━━━━━ ИСХОДНЫЙ ТЕКСТ

Методология исследования. Известно, что поэтический текст представляет собой многоуровневую структуру. Как правило, в анализ включается широкий набор уровней от низшего, фонетического, до высшего, идеологического [Лотман, 1972]. По идее, каждый уровень вертикальной организации текста при известной самостоятельности должен быть включен в общую структуру, не противоречить, а дополнять модель эстетической реальности, по отношению к которой любой элемент стихотворного текста служит первичным композиционным материалом. Поэтому важен анализ всех уровней текста для проверки объективности предлагаемой семантической конструкции. Лотман пишет, что «анализ внутренней структуры поэтического текста в принципе требует полного описания всех уровней: от низших – метрико-ритмического и фонологического – до самых высоких – уровня сюжета и композиции. Но при отсутствии предварительных работ справочного типа (частотных словарей поэзии, ритмических справочников, словарей рифм и др.) полное описание неизбежно сделалось бы излишне громоздким. Для того чтобы избежать этого, мы привлекаем к анализу в каждом отдельном случае не весь материал внутритекстовых связей, а лишь доминантные уровни» [Лотман, 1972, c. 136]. Правда, при определении, какой уровень текста является доминантным, а какой нет, мы вынуждены все еще опираться на интуицию. Так как литературоведение, хотя и стремится быть точной наукой, все еще не выработало объективных методов анализа и проверки достигнутых результатов. Существует опасность некоего аналитического насилия над произведением: исследователь, применяя к тексту свой метод чтения, откроет в нем нечто такое, чего нет и не могло быть в природе произведения, но что относится целиком к проблематике самого исследователя. Попробуем для начала прочитать стихотворение и подумать о его парадоксальности.

Ритмико-синтаксический и семантический анализ. Две первые строфы подчинены единой ритмико-метрической логике, которая почти идеально выдерживается до начала третьей строфы. Обращает на себя внимание то, что первые две строфы стихотворения образуют симметричную конструкцию, а последнее четверостишее ее разрушает. В целом стихотворение написано четырехстопным ямбом. Хотя, повторим, что последняя строфа разрушает ритмический рисунок, доминирующий в первых двух строфах.

━━━━━━━━━━

# ЧТО НУЖНО СДЕЛАТЬ
1) Каким размером, согласно тексту, в целом написано стихотворение?
2) Верните из текста без изменений всё, начиная с «Ритмико-синтаксический и семантический» и вниз до «первых двух строфах.».
3) Перечислите все виды справочных работ, которые названы в тексте в цитате из Лотмана.
Записи с текстом никак не связаны.

━━━━━ НАБОР ЗАПИСЕЙ

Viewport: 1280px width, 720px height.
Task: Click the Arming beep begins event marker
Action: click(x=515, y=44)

━━━━━━━━━━
━━━━━ НАБОР ЗАПИСЕЙ

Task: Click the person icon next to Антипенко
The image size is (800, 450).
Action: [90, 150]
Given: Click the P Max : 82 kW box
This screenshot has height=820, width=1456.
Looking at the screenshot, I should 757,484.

━━━━━━━━━━
━━━━━ НАБОР ЗАПИСЕЙ

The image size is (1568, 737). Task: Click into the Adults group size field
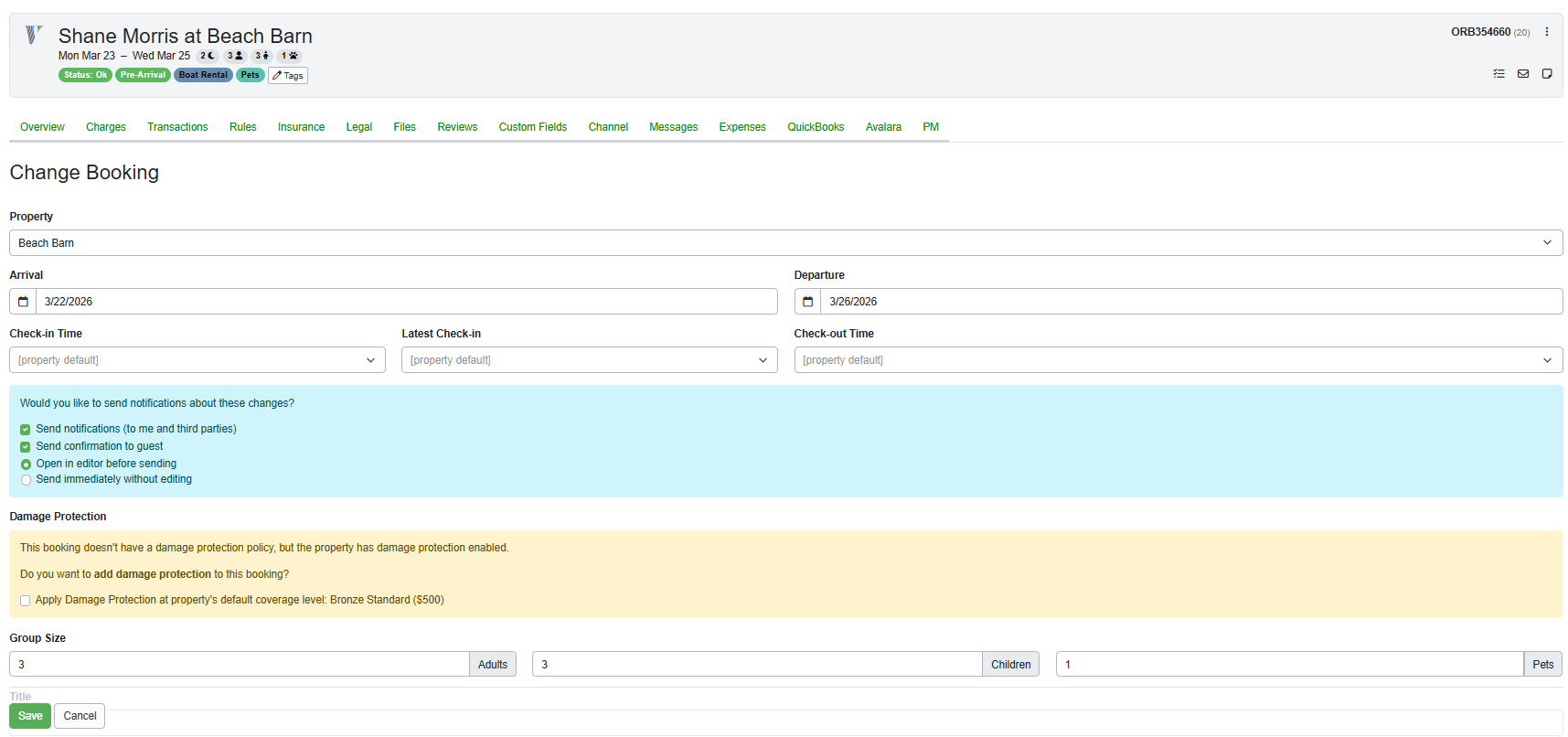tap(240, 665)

━━━━━━━━━━

# В ОТВЕТ
1) Четырехстопным ямбом.

2)
Ритмико-синтаксический и семантический анализ. Две первые строфы подчинены единой ритмико-метрической логике, которая почти идеально выдерживается до начала третьей строфы. Обращает на себя внимание то, что первые две строфы стихотворения образуют симметричную конструкцию, а последнее четверостишее ее разрушает. В целом стихотворение написано четырехстопным ямбом. Хотя, повторим, что последняя строфа разрушает ритмический рисунок, доминирующий в первых двух строфах.

3) Частотные словари поэзии, ритмические справочники, словари рифм.